I believe that internal tools are more important compared to consumer-facing products. This is because consumers have the choice to select products, but internal staff do not have much room for choice. At most, they can only complain a few times but still need to continue using the tools. To create tools that satisfy internal staff, I think at least the following key attributes are needed:
• Productization: Internal tool platforms must be productized and positioned to serve the entire group rather than just a few individuals or dozens of people within their department. The target users should be all research and development colleagues within the group to develop the tools effectively.
• User Experience: Emphasize user experience by providing not only basic GUI interfaces and API capabilities but also focusing on shielding complex backend logic to reduce user usage costs.
- Integration: When discussing integration here, it is not just about integrating various tools onto a platform through a tool market like current practices such as Xingyun/Taishan. These steps only complete the first phase; instead, focus on R&D usage scenarios with an application-centric workspace perspective.
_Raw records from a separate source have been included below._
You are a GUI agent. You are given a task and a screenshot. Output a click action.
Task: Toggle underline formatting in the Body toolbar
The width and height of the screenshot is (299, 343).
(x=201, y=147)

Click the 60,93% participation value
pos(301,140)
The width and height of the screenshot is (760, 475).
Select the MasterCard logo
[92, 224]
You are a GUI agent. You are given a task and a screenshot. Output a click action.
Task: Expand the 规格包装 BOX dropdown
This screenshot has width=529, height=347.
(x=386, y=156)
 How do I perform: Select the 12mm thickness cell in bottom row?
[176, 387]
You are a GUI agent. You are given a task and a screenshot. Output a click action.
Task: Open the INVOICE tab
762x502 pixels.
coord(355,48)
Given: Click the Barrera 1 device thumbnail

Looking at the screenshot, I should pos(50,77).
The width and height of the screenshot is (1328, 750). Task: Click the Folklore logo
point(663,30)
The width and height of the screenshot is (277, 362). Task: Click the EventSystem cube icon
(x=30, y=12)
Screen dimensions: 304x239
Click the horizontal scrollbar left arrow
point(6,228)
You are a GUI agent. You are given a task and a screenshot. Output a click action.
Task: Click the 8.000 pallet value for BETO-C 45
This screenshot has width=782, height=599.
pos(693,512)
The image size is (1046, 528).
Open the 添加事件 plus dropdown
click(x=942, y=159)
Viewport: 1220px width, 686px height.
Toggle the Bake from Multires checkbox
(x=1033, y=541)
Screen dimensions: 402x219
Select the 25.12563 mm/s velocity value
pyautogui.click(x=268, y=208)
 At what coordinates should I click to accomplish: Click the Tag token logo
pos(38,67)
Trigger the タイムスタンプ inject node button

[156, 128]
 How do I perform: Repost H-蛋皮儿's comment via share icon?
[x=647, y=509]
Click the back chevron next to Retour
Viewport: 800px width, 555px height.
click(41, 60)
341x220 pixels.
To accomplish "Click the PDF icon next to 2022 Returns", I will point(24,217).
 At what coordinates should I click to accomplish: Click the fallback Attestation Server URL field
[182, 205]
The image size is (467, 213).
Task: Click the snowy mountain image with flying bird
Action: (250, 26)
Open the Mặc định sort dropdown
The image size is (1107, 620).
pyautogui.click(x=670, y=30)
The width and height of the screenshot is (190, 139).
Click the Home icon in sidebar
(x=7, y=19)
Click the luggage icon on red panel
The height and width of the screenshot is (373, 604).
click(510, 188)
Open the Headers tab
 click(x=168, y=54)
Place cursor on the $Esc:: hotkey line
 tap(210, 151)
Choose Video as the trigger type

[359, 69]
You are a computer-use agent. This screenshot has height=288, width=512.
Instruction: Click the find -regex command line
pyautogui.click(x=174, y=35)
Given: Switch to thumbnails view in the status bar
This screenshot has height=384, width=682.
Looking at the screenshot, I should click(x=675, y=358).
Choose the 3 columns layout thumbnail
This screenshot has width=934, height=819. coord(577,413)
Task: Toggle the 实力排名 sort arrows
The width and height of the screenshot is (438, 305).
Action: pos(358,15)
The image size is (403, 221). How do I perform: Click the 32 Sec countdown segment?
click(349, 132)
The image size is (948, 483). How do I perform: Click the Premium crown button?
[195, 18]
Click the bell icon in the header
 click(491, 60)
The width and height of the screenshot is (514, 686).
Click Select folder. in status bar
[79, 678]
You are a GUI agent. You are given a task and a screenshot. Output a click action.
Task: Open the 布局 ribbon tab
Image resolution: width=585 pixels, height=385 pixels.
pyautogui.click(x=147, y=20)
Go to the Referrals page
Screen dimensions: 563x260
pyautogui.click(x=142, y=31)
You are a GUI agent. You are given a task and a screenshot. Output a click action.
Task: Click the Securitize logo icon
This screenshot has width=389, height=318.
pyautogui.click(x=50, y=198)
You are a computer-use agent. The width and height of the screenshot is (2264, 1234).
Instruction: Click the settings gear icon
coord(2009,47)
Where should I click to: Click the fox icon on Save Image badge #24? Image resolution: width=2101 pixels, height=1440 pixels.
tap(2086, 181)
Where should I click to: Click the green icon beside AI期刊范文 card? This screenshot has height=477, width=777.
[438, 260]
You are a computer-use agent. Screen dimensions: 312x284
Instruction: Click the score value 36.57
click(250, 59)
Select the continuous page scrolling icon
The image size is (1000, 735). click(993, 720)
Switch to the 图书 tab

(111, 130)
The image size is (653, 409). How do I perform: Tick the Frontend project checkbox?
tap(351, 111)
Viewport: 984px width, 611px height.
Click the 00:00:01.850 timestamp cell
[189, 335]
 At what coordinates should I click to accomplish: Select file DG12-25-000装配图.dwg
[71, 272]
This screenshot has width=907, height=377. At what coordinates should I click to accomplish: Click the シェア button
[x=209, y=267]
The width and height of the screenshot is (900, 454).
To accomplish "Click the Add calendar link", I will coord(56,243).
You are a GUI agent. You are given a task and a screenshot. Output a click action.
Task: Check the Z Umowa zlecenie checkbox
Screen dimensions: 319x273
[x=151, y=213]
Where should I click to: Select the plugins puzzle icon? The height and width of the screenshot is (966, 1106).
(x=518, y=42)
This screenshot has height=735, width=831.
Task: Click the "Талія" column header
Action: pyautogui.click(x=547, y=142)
For example, during deployment, integrate observable views such as monitoring, logs, contingency plans, alarms, etc. allowing users to meet all needs of that scenario in one place.
- Self-Service: Users should be able to fulfill all functions without assistance from platform colleagues. For example, when we go to a bank counter for cash withdrawal it requires manual assistance from bank personnel; however, through an ATM we can fully withdraw money independently.
Internal development team under the platform engineering division
In the context of platform engineering, internal development teams may have the following common situations these four aspects:
• Productization: Internal tools are particularly easy to customize in terms of demand control. After some time, they may evolve into customized products for certain individuals or small departments.
• Priority: Often receive or face high-priority demands from “a certain C-x boss.”
• Recognition: Due to being disconnected from the business, it is difficult to measure value. Over time, doubts about the recognition of output value may arise.
• Repetitive Construction: The problem of repetitive construction of internal tools and platforms is more serious.
I believe that internal platform teams should adhere to the following key points:
• Continuously collect user requirements and plan the long-term roadmap for the platform.
• Improve user manuals and best practices to enhance user experience.
• Maintain an open mindset and provide APIs.
- Continuously promote and operate the responsible platform (giving birth to a child and raising a child).
- In response to repetitive construction issues, strengthen cooperative construction efforts to avoid getting stuck in small-scale self-indulgent “personal/departmental tool” development.
The future of platform engineering
Currently, major companies such as Google, Spotify, Netflix, Walmart, and many others are actively promoting the implementation of platform engineering within their enterprises. In November, CNCF officially released the Capability Maturity Model for Platform Engineering, dividing it into four levels across five dimensions. The maturity model released by CNCF is relatively coarse-grained, mainly evaluating aspects such as team/personnel, platform applications, user experience, self-service, and platform iteration without detailed division on platform functionality dimensions.
Gartner predicts that by 2026, 80% of software engineering organizations will establish platform teams, with 75% including developer self-service portals. These platform teams will be established as internal providers of reusable services, components, and tools for application delivery.
It is evident that platform engineering is not just a trend; it is the future of software delivery.